Roy Cummins, Port of Brisbane CEO, said yesterday at the launch of the Trade Community System proof of concept in Brisbane: “To drive new efficiency gains, industry leaders need to develop mechanisms which facilitate the integration and interoperability of commercial operators across the supply chain and logistics sector.”
The blockchain platform is designed to improve productivity and reduce costs and the complexity of international trade by eliminating human errors and duplication of data inputs through digitization, as all recorded information is shared in real time and in an encrypted form through a decentralized ledger rather than kept in files of individual companies involved in the supply chain.
The Trade Community System will address a number of points and recommendations from the recently released Inquiry into National Freight and Supply Chain Priorities Report.

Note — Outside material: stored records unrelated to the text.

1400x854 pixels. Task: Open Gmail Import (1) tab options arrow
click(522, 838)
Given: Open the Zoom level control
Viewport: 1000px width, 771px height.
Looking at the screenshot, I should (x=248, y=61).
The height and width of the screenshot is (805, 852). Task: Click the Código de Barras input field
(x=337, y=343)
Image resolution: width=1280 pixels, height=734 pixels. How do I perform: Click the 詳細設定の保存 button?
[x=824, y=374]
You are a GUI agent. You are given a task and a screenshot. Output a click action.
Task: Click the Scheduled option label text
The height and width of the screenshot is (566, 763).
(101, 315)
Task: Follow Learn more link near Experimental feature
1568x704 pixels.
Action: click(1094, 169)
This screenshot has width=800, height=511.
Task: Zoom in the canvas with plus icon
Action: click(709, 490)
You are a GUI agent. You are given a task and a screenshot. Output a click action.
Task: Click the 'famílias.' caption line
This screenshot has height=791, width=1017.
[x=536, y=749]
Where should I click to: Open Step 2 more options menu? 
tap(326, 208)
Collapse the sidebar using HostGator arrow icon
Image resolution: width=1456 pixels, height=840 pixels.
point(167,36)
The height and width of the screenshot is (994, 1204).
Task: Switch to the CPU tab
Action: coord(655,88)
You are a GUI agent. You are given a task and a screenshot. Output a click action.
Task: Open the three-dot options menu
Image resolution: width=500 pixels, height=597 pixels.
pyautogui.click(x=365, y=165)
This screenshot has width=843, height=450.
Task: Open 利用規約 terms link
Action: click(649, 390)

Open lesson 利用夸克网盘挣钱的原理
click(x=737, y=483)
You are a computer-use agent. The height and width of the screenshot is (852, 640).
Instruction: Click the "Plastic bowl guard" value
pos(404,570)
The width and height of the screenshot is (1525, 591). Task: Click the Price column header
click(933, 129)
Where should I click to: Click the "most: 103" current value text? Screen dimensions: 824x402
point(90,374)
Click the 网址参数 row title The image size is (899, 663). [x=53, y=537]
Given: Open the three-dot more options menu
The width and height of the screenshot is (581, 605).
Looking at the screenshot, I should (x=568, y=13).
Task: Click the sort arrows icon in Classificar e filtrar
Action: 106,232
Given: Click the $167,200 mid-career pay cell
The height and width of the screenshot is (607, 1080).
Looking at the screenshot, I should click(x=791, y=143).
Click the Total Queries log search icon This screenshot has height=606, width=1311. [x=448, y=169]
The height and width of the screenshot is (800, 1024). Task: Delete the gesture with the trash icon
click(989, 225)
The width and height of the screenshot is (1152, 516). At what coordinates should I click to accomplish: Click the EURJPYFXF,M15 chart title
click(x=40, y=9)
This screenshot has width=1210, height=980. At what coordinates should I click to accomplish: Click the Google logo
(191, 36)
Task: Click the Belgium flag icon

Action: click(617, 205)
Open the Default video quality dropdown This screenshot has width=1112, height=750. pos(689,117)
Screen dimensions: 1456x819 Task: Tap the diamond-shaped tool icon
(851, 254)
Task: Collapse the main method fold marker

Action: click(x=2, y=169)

PwC partner, Ben Lannan said: “The port is the first and last point of domestic contact in the international supply chain, and is the primary point at which all significant supply chain participants converge. To grow Australia’s trade competitiveness, we need to look beyond our ports. The Trade Community System proof of concept is the first stage in building an innovative end-to-end supply chain that will digitise the flow of trading information, improve connectivity for supply chain participants, reduce friction for business and reduce supply chain costs, providing unprecedented productivity gains for Australia’s international businesses.”
Australia’s trade volumes show positive growth. As we already wrote, in 2016 – 2017, the container throughput of the Australian ports grew by 3.7% to 7.2 mln TEU, the highest volume ever recorded, according to the Australian Competition and Consumer Commission. And this figure is projected by PwC to rise to 15 mln by 2025.
Brisbane, Queensland’s largest multi-cargo port and Australia’s container port #3, handled 1.2 mln TEU last year, demonstrating the country’s largest growth in container traffic, +6.4%, thanks to growing Queensland’s imports and agricultural exports.
The increasing volumes add pressure on supply chains, ports and border authorities.
“At present the current inefficiency across Australian supply chains has added to the cost of doing business, creating up to USD 450 in excess costs per container,” says Bryan Clark, ACCI Director of Trade and International Affairs. “This doesn’t just represent in excess of USD 1 bln in value lost, but goes to the heart of Australian commodity trade viability when it gets priced out of the competitive global market.” He called for a major digital reform and modernization agenda for Australia’s trade industry.